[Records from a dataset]
■ ■ ■ ■

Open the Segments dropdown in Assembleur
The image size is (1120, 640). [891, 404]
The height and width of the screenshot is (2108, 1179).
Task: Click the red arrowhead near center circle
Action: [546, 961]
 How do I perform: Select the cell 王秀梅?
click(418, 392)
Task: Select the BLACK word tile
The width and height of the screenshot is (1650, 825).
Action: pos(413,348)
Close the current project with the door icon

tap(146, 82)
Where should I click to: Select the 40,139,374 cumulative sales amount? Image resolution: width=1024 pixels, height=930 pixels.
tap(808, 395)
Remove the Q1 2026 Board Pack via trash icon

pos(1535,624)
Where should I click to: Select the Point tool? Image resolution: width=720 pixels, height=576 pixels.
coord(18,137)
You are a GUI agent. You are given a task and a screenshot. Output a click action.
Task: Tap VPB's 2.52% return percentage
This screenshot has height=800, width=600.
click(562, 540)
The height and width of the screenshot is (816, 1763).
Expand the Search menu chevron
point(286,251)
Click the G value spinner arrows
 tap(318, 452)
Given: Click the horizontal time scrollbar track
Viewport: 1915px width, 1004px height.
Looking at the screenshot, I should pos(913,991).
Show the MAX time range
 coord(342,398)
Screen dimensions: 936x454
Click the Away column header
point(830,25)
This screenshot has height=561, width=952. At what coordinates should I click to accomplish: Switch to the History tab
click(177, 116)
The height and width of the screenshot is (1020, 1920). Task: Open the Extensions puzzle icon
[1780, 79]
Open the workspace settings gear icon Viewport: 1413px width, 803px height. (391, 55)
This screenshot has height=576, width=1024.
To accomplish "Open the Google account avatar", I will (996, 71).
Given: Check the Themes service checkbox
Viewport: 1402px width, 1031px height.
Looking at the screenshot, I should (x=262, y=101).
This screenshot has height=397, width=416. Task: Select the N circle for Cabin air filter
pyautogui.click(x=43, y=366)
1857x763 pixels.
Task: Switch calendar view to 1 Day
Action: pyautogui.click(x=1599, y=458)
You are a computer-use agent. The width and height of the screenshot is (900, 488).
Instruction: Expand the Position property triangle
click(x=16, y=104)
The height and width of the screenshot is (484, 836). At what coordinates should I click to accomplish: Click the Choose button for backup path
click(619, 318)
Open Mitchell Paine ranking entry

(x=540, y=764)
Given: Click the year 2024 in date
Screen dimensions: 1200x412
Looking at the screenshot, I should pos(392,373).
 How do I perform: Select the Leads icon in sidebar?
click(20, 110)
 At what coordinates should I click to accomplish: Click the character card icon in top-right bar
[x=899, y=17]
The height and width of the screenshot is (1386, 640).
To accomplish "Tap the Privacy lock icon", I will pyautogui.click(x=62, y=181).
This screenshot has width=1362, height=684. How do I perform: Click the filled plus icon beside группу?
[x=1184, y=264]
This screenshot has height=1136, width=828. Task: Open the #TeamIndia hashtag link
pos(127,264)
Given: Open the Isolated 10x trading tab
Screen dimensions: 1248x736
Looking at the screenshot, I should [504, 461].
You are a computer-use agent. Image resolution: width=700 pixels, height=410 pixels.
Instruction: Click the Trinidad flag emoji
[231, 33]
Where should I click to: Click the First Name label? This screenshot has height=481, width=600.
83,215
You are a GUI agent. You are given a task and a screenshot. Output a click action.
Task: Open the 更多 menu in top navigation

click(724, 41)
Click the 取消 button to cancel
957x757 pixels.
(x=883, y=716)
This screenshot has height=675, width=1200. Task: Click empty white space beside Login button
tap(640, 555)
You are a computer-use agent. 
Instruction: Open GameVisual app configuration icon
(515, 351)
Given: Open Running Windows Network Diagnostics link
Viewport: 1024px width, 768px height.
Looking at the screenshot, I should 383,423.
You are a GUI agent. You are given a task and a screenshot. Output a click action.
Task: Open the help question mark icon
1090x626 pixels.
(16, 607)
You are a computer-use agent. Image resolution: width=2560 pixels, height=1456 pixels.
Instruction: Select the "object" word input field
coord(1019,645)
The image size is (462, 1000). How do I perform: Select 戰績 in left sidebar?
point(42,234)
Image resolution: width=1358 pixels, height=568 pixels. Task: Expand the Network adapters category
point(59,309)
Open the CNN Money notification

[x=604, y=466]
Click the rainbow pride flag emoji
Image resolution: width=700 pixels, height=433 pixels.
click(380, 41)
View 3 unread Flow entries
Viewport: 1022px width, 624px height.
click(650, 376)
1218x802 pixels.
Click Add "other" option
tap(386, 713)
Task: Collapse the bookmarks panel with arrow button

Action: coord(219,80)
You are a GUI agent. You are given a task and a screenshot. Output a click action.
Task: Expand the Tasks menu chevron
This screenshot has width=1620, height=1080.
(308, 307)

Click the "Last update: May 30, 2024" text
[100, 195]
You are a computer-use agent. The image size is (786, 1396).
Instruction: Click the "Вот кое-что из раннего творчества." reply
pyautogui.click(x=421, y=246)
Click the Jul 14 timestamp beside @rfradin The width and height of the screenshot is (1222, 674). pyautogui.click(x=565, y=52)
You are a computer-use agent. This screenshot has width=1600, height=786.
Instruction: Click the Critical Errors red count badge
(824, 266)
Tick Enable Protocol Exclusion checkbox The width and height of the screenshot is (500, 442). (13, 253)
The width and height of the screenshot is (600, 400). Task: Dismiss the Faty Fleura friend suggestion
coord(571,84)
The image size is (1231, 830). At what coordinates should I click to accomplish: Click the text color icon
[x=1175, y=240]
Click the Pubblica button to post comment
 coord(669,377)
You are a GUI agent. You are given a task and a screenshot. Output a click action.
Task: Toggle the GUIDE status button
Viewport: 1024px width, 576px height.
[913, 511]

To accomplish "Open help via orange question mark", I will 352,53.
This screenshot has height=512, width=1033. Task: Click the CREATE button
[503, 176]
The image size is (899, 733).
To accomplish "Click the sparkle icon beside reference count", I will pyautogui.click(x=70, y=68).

■ ■ ■ ■

*What you should do*
Look through the entries above. Extract each line with the word "computer".

*Response*
You are a computer-use agent. The width and height of the screenshot is (900, 488).
You are a computer-use agent. Image resolution: width=700 pixels, height=410 pixels.
You are a computer-use agent. 
You are a computer-use agent. Image resolution: width=2560 pixels, height=1456 pixels.
You are a computer-use agent. The image size is (786, 1396).
You are a computer-use agent. This screenshot has width=1600, height=786.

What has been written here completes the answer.